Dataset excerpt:
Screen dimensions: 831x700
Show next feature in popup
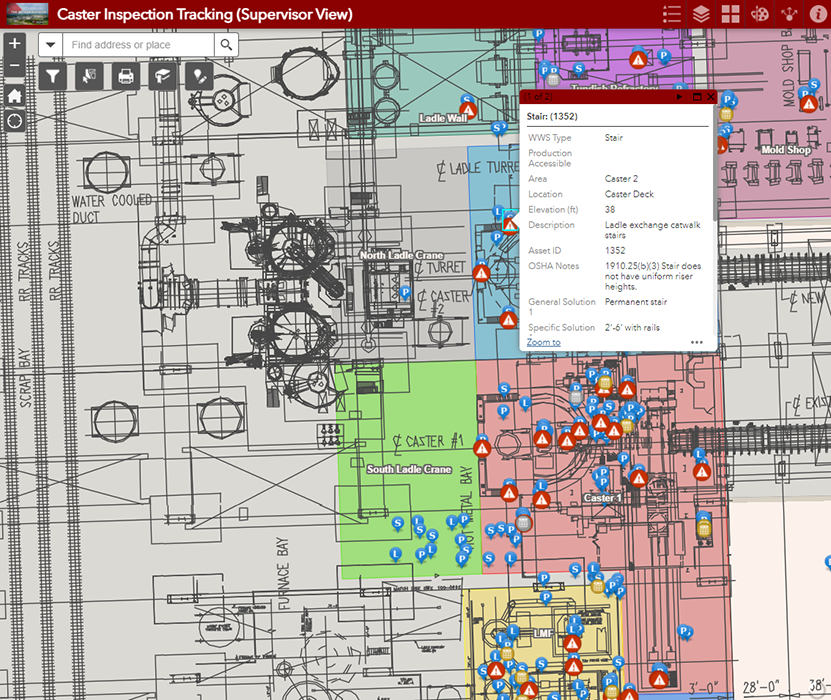pyautogui.click(x=680, y=97)
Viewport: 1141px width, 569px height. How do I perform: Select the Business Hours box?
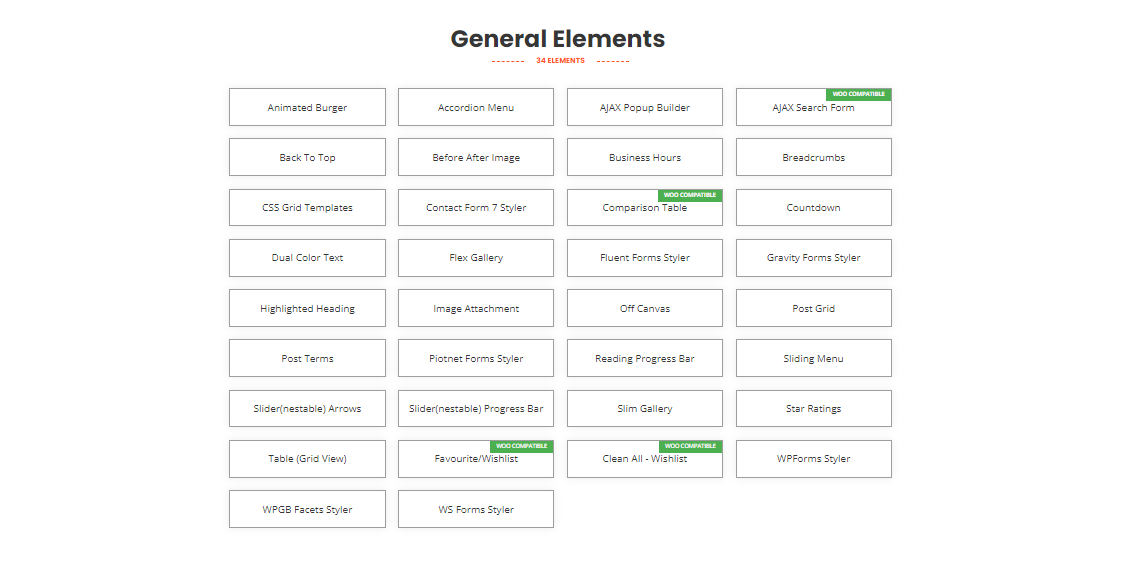(x=645, y=157)
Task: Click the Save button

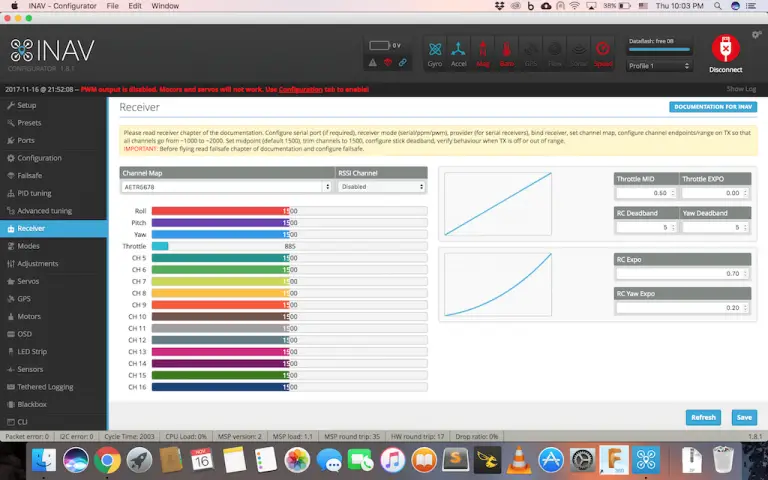Action: click(743, 417)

YOUR GOAL: Reproduce every line of the listing, requests included, and shift each click coordinate in the answers by -32. Omit the pictures.

TASK RESULT:
Screen dimensions: 831x700
Show next feature in popup
pyautogui.click(x=648, y=65)
Viewport: 1141px width, 569px height. How do I perform: Select the Business Hours box?
(x=613, y=125)
Task: Click the Save button

Action: click(711, 385)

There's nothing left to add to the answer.